New coronavirus clusters show risks of second wave as protests flare

South Korea reported 34 more cases as new infections linked to nightclub-goers threatens the country's hard-won gains against the virus.

Published: 10th May 2020 11:00 PM  |   Last Updated: 10th May 2020 11:00 PM   |  A+A-

A notice of guidelines that entertainment facilities should follow is posted at the entrance of a nightclub in Seoul, South Korea, Friday, May 8, 2020.

A notice of guidelines that entertainment facilities should follow is posted at the entrance of a nightclub in Seoul, South Korea, Friday, May 8, 2020. (Photo | AP)


BERLIN: A family in China, nightclubs in South Korea and a slaughterhouse in Germany: New clusters of coronavirus infections are igniting concerns about a second wave even as calls grow in some countries to relax restrictions even further.

In Germany, where thousands have protested in recent days against the remaining restrictions, health officials say the number of people each confirmed coronavirus patient infects rose above 1 again, reflecting a renewed increase in cases.

The number must be below one for outbreaks to decline.

Worldwide, health officials are anxiously watching to see just how much infection rates rise in a second wave as nations and states emerge from varying degrees of lockdown.

Later Sunday, British Prime Minister Boris Johnson was expected to take a different tack, keeping most restrictions in place as he reveals a 'road map' for the future of the country that has the most official virus deaths in Europe at over 31,600.

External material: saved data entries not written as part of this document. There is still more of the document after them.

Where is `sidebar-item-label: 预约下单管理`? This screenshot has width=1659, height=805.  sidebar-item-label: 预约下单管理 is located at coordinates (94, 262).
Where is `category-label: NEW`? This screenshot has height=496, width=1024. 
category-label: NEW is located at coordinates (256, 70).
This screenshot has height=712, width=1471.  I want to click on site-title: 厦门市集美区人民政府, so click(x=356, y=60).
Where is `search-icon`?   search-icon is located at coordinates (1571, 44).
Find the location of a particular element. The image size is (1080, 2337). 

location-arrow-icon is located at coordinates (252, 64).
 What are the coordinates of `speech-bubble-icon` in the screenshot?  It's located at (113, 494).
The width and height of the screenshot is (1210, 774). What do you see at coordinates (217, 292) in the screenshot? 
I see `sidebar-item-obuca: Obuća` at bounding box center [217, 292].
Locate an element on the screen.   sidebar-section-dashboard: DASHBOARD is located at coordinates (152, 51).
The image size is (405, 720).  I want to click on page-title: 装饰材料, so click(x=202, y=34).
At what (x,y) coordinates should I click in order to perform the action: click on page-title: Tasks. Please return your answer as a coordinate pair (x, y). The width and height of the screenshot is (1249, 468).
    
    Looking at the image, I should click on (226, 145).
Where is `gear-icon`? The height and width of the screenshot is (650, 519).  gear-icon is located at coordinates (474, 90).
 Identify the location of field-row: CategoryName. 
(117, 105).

China reported 14 new cases on Sunday, its first double-digit rise in 10 days.

Eleven of 12 domestic infections were in the northeastern province of Jilin, which prompted authorities to raise the threat level in one of its counties, Shulan, to high risk, just days after downgrading all regions to low risk.

Authorities said the Shulan outbreak originated with a 45-year-old woman who had no recent travel or exposure history but spread it to her husband, her three sisters and other family members.


Train services in the county were being suspended.

"Epidemic control and prevention is a serious and complicated matter, and local authorities should never be overly optimistic, war-weary or off-guard," said Jilin Communist Party secretary Bayin Chaolu.

Jilin also shares a border with North Korea, which insists it has no virus cases, much to the disbelief of international health authorities.

South Korea reported 34 more cases as new infections linked to nightclub-goers threatens the country's hard-won gains against the virus.

It was the first time that South Korea's daily infections were above 30 in about a month.

Across Europe, many nations were easing lockdowns even further even as they prepared to clamp down on any new infections.

Turkey's senior citizens got their first chance to venture outside in seven weeks Sunday.

"It's very nice to be out of the house after such a long time,” said Ethem Topaloglu, 68, who wore a medical mask as he strolled in a park in the capital, Ankara.

"Although I've been able to sit on the balcony, it's not the same as walking around outside.”

Germany, which managed to push daily new infections below 1,000 before deciding to loosen restrictions, has seen regional spikes in cases linked to slaughterhouses and nursing homes.

German officials have expressed concerns about the growing number of large demonstrations, including one in the southwestern city of Stuttgart that drew thousands of participants.

Police in Berlin had to step in Saturday after hundreds of people failed to respect social distancing measures at anti-lockdown rallies in the German capital.

Chancellor Angela Merkel and the governors of Germany's 16 states last week cleared the way for restaurants, hotels and remaining stores to reopen.

The country's soccer league resumes this week, despite a number of professional players testing positive for COVID-19, and more students are returning to school beginning Monday.

France, which has a similar number of infections as Germany but a far higher death toll at over 26,300, is letting some younger students return to school Monday after almost two months out.

Attendance won't be compulsory right away, leaving parents to make the difficult decision of whether it's safe to send their children back to school or not.

With tourism a major industry in Italy, hotel owners, tour guides, beach resorts and others who depend heavily on the summer holiday season are pressing to know when citizens can travel across the country.

In an newspaper interview Sunday, Premier Giuseppe Conte promised that the restriction on inter-regional movement would be lifted but only after authorities better determine how the virus outbreak evolves.

Residents in some Spanish regions will be able to enjoy limited seating at bars, restaurants and other public places Monday but Madrid and Barcelona, the country's largest cities, will remain shut down.

Spain on Sunday reported 143 new confirmed deaths from the virus, the lowest daily increase since March 19.

In Britain, Johnson's Conservative government has been criticized for being slow to react to the pandemic, but after falling ill with the virus himself Johnson has taken a tougher line.

In a speech to the nation Sunday night, he is expected to announce a 14-day quarantine for all travellers coming to the UK except those from Ireland, as part of measures aimed at avoiding a second peak of the pandemic.

Aviation and travel industry groups have already protested the expected measures as devastating to the British economy.

Russia, in contrast, is still reporting rising infections.

Figures released Sunday recorded 11,012 new cases, the highest one-day tally yet, for a total of nearly 210,000 cases and 1,915 reported deaths.